### Extrait

'''

Ramenés devant le tribunal, le vote du jury nous fut lu. Nous allions être libérés sitôt les formalités de la levée d’écrou opérées.

Nous allions être libérés ! Ceux qui n’avaient pas d’autre condamnation. Les récidivistes comme moi auraient à réintégrer Mazas. Matha était dans le même cas que moi.

On nous fit ressortir pour introduire les cambrioleurs et leur lire leur sentence.

Saint-Auban me dît que le jury n’avait statué que sur mon cas, mon acquittement ayant entraîné celui de mes coaccusés. Mais je n’avais été acquitté qu’à une voix, celle du président du jury, il me parla aussi de je ne sais plus quelle irrégularité : Bulot ou le président du tribunal s’étant présenté pendant que délibérait le jury. Du reste cela n’avait plus aucune importance puisque nous étions acquittés. Le verdict fut accueilli par un soupir de soulagement dans toute la presse. C’était la ruine de la tentative de réaction que préméditaient les sphères gouvernementales.

Les formalités pour libérer les veinards furent assez longues. Dire que je n’avais pas le cœur un peu gros en voyant les autres partir, serait mentir. Mais le soulagement d’échapper à vingt ans de bagne atténuait un peu mon désappointement. Je réintégrai la Conciergerie et ensuite Mazas.

'''

### Lignes de données
'''

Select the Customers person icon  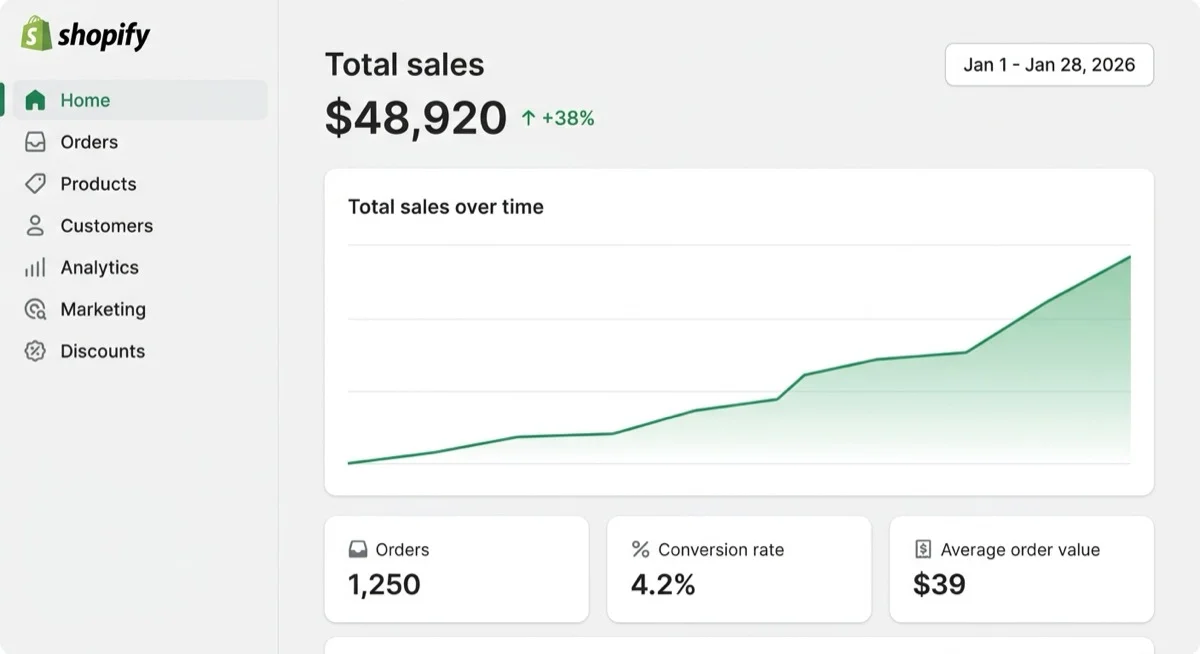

'''
'''

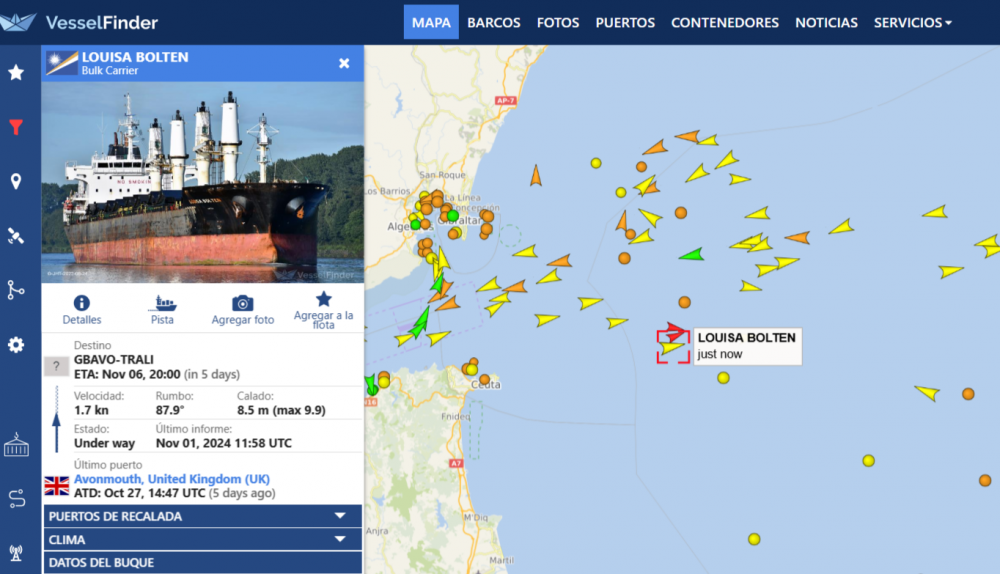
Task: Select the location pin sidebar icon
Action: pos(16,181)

'''

### Tâches à réaliser
1) Dites si chacune des affirmations suivantes concorde avec l'extrait sur l'acquittement, en répondant par oui ou par non et en citant les mots décisifs du texte. (a) Le narrateur a été acquitté à l'unanimité du jury. (b) Matha devait, comme le narrateur, retourner à Mazas. (c) La presse a accueilli le verdict avec soulagement.
2) Prolongez l'extrait sur l'acquittement en reprenant le récit après sa dernière phrase.

### Réponses aux tâches
1)
(a) Non : « je n’avais été acquitté qu’à une voix, celle du président du jury »
(b) Oui : « Matha était dans le même cas que moi. »
(c) Oui : « Le verdict fut accueilli par un soupir de soulagement dans toute la presse. »

2)
Sans que je m’en fusse aperçu pendant les huit jours du procès, la tension avait du être assez forte, car le lendemain, je me réveillai avec un mal de gorge atroce. Cela me dura deux ou trois jours.

Je restai à Mazas toute la fin d’août, attendant mon transfert à Clairvaux.

Un jour je demandai à mon gardien d’aller prendre un bain. Il fallut la croix et la bannière pour l’obtenir. Mais, lorsque je demandai des ciseaux pour tailler les ongles de mes orteils, les gardiens se mirent à rire comme des petites folles. Je suppose que c’était un luxe qu’ils ignoraient pour eux-mêmes, tant cela leur paraissait comique. Je n’eus pas mes ciseaux.

Enfin, dans les premiers jours de septembre, un soir, il faisait déjà nuit, on vint me chercher pour être transféré à Clairvaux.